Abstract
Purpose :
To present a fully automatic method for the screening of three eye diseases in high-risk populations using information from retinal images, medical history and laboratory results.
Methods :
In the United States, diabetic retinopathy (DR), primary open-angle glaucoma (POAG) and age-related macular degeneration (AMD) affect 12.5 million people, and over 50 million are at high risk to develop those diseases. Early detection of AMD and POAG through screening can lead to interventions that delay late-stage advancement.
We developed a method to screen high-risk population for these major eye diseases which combines information from retinal images, medical history and laboratory panels. The risk factors based on each type of data are combined to give a final screening result.
Retinal Images: We combine global and local features tailored to each disease. For global features, we generalize our previously developed method for DR screening which is based on multi-scale filtering, color and texture information. These features are combined in a classifier of risk for one of the three eye diseases. In addition, we extract local features that present with each disease.

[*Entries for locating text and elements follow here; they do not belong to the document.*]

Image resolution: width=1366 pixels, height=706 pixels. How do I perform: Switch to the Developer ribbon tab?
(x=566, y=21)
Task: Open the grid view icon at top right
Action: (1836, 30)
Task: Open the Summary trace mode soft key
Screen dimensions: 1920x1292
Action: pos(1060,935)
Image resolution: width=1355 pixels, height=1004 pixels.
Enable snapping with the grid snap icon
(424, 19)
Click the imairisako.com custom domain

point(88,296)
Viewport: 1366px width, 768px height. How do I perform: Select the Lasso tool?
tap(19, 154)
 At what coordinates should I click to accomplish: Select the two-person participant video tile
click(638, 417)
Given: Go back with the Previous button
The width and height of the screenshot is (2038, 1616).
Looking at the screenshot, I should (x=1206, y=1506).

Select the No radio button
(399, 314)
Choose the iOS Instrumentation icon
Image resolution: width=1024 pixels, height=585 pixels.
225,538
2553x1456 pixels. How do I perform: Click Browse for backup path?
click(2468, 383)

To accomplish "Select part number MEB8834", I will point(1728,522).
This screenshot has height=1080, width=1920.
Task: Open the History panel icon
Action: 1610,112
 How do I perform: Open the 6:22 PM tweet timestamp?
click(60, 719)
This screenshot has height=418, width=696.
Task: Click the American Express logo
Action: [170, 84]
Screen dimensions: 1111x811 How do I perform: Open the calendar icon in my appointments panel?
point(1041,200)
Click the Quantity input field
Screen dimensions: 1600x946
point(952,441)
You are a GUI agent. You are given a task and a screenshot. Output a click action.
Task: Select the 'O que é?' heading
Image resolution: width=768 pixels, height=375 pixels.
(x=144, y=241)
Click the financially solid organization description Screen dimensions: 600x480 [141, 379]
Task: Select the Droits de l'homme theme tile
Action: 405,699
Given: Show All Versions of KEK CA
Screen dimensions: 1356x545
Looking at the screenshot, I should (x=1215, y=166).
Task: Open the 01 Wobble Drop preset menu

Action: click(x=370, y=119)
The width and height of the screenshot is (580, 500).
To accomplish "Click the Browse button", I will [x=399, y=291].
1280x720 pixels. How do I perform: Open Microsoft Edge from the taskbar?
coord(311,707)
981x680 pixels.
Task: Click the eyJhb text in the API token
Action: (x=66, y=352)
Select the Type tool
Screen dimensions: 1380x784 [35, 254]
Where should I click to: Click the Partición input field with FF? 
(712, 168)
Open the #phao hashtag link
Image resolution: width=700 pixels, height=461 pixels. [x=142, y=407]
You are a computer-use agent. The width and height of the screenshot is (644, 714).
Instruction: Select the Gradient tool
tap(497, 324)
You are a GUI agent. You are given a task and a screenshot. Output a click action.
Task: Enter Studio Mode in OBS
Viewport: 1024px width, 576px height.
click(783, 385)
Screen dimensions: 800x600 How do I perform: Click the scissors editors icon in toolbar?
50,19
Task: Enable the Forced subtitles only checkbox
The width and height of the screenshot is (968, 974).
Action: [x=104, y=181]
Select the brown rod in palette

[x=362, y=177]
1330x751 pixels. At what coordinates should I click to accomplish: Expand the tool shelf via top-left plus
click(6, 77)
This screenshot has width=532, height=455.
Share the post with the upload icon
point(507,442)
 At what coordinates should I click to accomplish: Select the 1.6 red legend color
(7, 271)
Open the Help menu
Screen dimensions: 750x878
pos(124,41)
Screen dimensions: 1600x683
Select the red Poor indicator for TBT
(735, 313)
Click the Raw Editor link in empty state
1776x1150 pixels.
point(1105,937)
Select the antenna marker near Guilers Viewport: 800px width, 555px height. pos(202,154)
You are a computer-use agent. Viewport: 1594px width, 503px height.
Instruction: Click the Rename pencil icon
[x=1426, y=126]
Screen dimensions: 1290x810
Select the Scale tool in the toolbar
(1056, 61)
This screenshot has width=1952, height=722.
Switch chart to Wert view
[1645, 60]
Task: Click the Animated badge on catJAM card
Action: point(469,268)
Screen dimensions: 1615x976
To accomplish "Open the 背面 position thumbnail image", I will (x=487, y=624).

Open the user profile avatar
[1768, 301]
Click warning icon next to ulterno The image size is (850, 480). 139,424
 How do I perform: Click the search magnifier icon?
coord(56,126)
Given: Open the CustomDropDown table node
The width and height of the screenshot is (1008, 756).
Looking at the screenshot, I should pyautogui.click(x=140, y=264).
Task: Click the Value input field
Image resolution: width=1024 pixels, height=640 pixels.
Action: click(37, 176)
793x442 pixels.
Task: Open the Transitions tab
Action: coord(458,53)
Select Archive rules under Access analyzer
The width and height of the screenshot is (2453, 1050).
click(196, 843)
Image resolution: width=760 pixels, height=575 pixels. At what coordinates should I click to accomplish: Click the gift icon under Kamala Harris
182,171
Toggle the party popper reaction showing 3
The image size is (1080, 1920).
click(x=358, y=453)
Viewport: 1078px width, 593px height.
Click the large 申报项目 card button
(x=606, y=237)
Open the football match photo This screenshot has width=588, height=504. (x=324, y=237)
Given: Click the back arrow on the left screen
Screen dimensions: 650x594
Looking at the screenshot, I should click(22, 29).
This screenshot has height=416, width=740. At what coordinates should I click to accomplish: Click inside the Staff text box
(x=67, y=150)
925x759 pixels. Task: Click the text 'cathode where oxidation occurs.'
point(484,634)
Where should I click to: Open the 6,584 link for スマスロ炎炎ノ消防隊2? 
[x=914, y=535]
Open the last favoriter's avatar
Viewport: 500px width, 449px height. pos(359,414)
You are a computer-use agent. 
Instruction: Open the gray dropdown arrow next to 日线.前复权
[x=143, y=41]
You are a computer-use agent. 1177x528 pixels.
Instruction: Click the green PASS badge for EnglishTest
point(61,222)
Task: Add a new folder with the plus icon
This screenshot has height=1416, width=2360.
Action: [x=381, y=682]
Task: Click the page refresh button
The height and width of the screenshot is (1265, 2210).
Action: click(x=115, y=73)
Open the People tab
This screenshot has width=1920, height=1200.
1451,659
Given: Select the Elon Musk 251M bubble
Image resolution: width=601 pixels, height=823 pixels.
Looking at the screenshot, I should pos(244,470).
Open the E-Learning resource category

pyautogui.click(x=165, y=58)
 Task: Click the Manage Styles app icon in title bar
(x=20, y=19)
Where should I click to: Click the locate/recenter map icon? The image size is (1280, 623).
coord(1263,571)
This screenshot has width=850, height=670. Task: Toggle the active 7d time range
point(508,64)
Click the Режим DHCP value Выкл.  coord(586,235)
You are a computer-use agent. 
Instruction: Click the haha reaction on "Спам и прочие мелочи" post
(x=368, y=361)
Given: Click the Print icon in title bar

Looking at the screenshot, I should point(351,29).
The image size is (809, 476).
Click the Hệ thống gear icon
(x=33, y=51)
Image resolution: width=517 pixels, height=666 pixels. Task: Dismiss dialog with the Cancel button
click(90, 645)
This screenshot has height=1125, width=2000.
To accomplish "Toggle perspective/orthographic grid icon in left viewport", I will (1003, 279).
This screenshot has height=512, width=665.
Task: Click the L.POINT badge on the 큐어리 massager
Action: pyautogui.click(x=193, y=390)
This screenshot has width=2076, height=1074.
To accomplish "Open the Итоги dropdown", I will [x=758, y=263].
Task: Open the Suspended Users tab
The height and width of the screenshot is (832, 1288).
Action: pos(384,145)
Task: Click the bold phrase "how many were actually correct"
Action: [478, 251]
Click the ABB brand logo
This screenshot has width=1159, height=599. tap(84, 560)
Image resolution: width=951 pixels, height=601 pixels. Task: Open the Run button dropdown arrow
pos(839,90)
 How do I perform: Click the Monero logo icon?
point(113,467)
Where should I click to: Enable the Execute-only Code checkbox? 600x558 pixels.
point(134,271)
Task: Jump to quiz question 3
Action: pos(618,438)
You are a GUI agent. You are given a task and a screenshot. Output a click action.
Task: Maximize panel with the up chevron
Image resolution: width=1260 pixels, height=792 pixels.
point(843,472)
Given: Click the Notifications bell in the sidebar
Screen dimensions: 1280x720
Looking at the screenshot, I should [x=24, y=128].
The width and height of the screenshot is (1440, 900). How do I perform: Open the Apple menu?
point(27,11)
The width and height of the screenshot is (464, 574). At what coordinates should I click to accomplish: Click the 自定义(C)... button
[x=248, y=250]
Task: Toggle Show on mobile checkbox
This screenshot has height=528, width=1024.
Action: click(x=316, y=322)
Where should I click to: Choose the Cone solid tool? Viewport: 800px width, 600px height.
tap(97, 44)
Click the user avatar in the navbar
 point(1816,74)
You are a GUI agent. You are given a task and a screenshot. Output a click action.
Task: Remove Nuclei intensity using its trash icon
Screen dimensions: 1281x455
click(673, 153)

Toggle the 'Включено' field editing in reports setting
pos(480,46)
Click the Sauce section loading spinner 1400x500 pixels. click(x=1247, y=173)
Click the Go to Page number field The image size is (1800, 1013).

For DR we detect bright lesions; for POAG we calculate cup-to-disc ratio and vascular nasal shift; and for AMD we detect drusen.
Patient Data: Patient information includes sex, age,diabetes duration, blood pressure and BMI.
Blood Panels: Panels included are: comprehensive metabolic panel, lipid and diabetes (HbA1c).
Results :
1000 images were used to build and train the algorithms and give baseline results for each disease. Lab data and retinal images were used to train the combination of image and patient information. Validation was performed on a total of 90 independent cases with the following distribution: N=16 with AMD only; N=31 with DR only; N=16 with POAG; and N=27 controls.
Results for each disease are as follows. DR: sensitivity/specificity improved from 90%/71% to 90%/91% by adding patient information and Lab data; AMD improved from 88%/54% to 94%/70%; POAG improved from 88%/67% to 100%/74%.
Conclusions :
The results show that combining retinal feature detection approaches with other patient information increases the predictive screening power for each disease individually and for all three diseases when combined. This gives evidence that targeted screening for at-risk populations can be clinically effective for AMD and POAG.
This is an abstract that was submitted for the 2018 ARVO Annual Meeting, held in Honolulu, Hawaii, April 29 - May 3, 2018.